MrPHP
MrPHP

Reputation: 972

NodeJS and Mongo line who's online

TL;DR

logging online users and reporting back a count (based on a mongo find)


We've got a saas app for schools and students, as part of this I've been wanting a 'live' who's online ticker.

Teachers from the schools will see the counter, and the students and parents will trigger it.

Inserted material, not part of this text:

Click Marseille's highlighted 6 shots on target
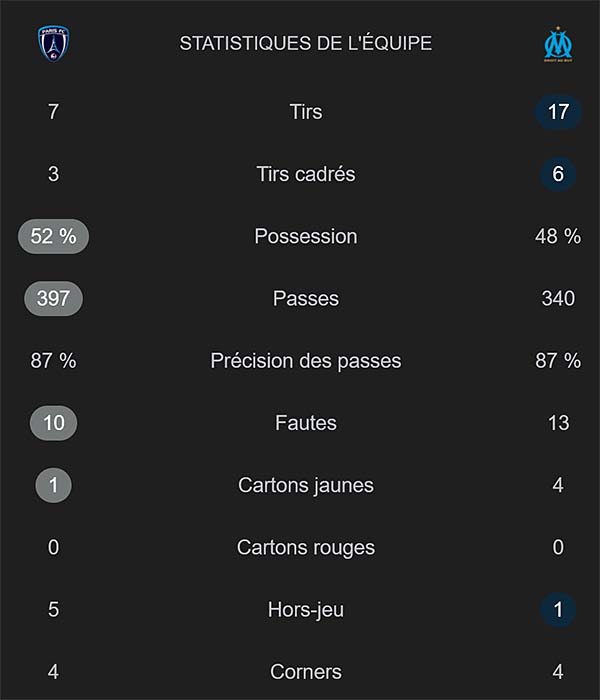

I've got a socket.io connect from the web app to a NodeJS app. Where there is lots of traffic, the Node/Mongo servers can't handle it, and rather than trow more resources at it, I figured it's better to optomise the code - because I don't know what I'm doing :D

with each student page load: Create a socket.io connection with the following object:

{
'name': 'student or caregiver name',
'studentID': 123456,
'schoolID': 123,
'role': 'student', // ( or 'mother' or 'father' )
'page': window.location
}

in my NODE script:

io.on('connection', function(client) {
    // if it's a student connection.. 
    if(client.handshake.query.studentID) {
        let student = client.handshake.query; // that student object
            student.online = new Date();
            student.offline = null;
        db.collection('students').updateOne({ 
           "reference": student.schoolID + student.studentID + student.role }, { $set: student 
        }, { upsert: true });


    }

    // IF STAFF::: just show count!
    if(client.handshake.query.staffID) {
      db.collection('students').find({ 'offline': null, 'schoolID':client.handshake.query.schoolID }).count(function(err, students_connected) {
          
          emit('online_users' students_connected);
       });
    }



    client.on('disconnect', function() {
        // then if the students leaves the page..
        if(client.handshake.query.studentID) {
            db.collection('students').updateMany({ "reference": student.reference }, { $set: { "offline": new Date().getTime() } })
            .catch(function(er) {});
         }

         // IF STAFF::: just show updated count!
         if(client.handshake.query.staffID) {
           db.collection('students').find({ 'offline': null, 'schoolID':client.handshake.query.schoolID }).count(function(err, students_connected) {
          
                emit('online_users' students_connected);
            });
         }
     });
});


What Mongo Indexes would you add, would you store online students differently (and in a different collection) to a 'page tracking' type deal like this? (this logs the page and duration so I have another call later that pulls that - but that's not heavily used or causing the issue.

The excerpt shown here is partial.